### [EXERCISE GOAL]
In the passage on civic religion, which period does the writer say the ideals in the Constitution and the Declaration of the Rights of Man came from?

### [SOURCE]
[start]
I understand this notion of Civic Religion because I am guilty of placing the Constitution on a "faith-like" plane. The reason is that I have an overly developed sense of commitment and great respect for the law. The law is what takes us out of Hobbesian sate of nature. The Constitution and the Declaration of the Rights of Man sought to codify the dignity of human beings. Somehow writing it down made it harder for people to ignore. Religions work in a similar way. That is why they have so much dogma.
The ideals encapsulated in these documents came from the Enlightenment, which focused on freedom from an angry, oppressive God. That freedom came from reason. Since we started out trying to understand the role of religion in American life, I think it might be worth tracing the roots a little.
Let's start at the Renaissance. The Renaissance taught people that beauty (through art) could be had on earth. Artists started with the Divine- painting biblical figures. But to do that, they had to explore human beings, their anatomy, their expressions, their emotions. They, in effect, painted God in the image of man and man in the image of God. (Ever notice that in Michelangelo's "Creation of Man", God is floating in a big brain?) And once man sees himself and God intertwined, he begins to understand that he and God are not really different. In fact, they may be one in the same. If that is the case, the king isn't so important either. There goes the Divine Right of Kings and priests. Traditional notions of religion and reverence are subverted. I love that scene in Monty Python's Holy Grail when Arthur rides up to the peasant's digging in mud only to find that they will not bow to him. In fact, they get downright sassy to their "king".
[end]
### [GIVEN MATERIAL]
[start]
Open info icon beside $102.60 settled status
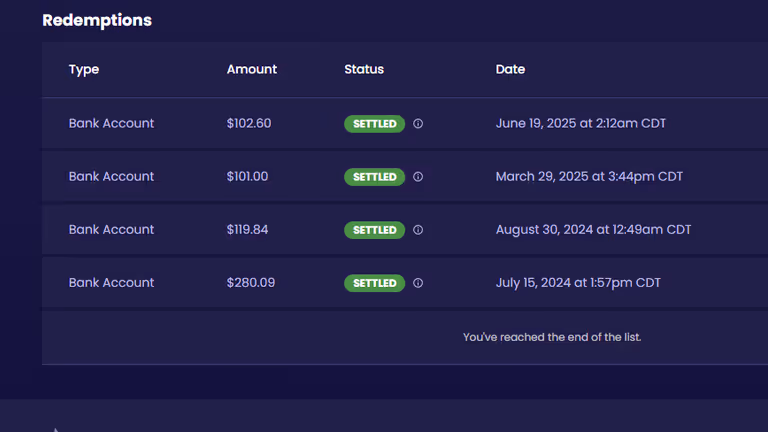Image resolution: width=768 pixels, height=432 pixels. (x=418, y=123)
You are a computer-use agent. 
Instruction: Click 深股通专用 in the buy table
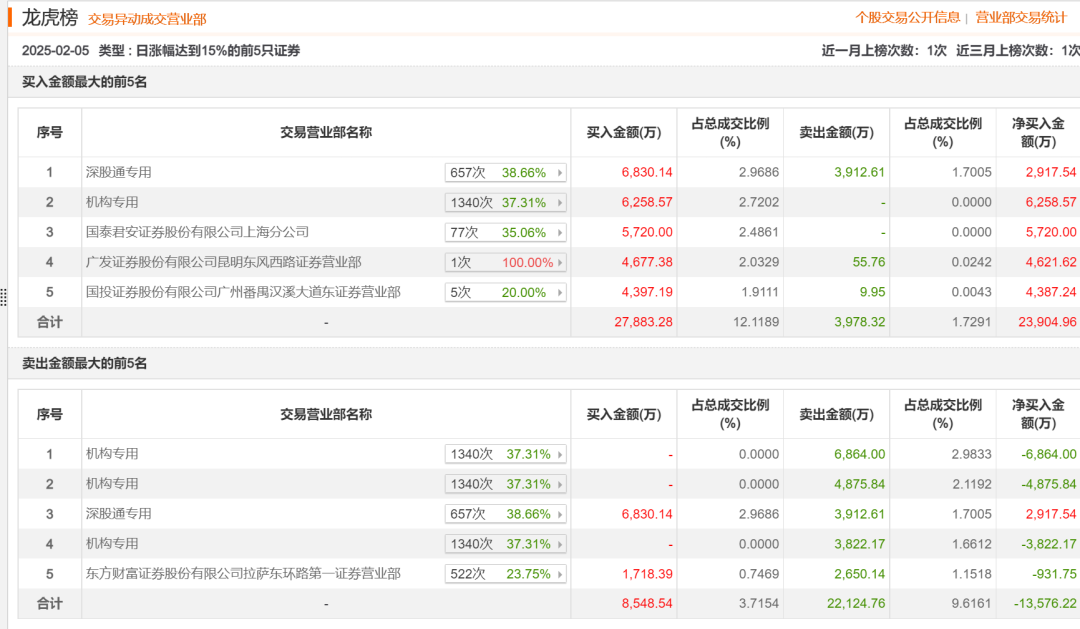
[end]
### [SOLUTION FOR THIS PROBLEM]
The Enlightenment.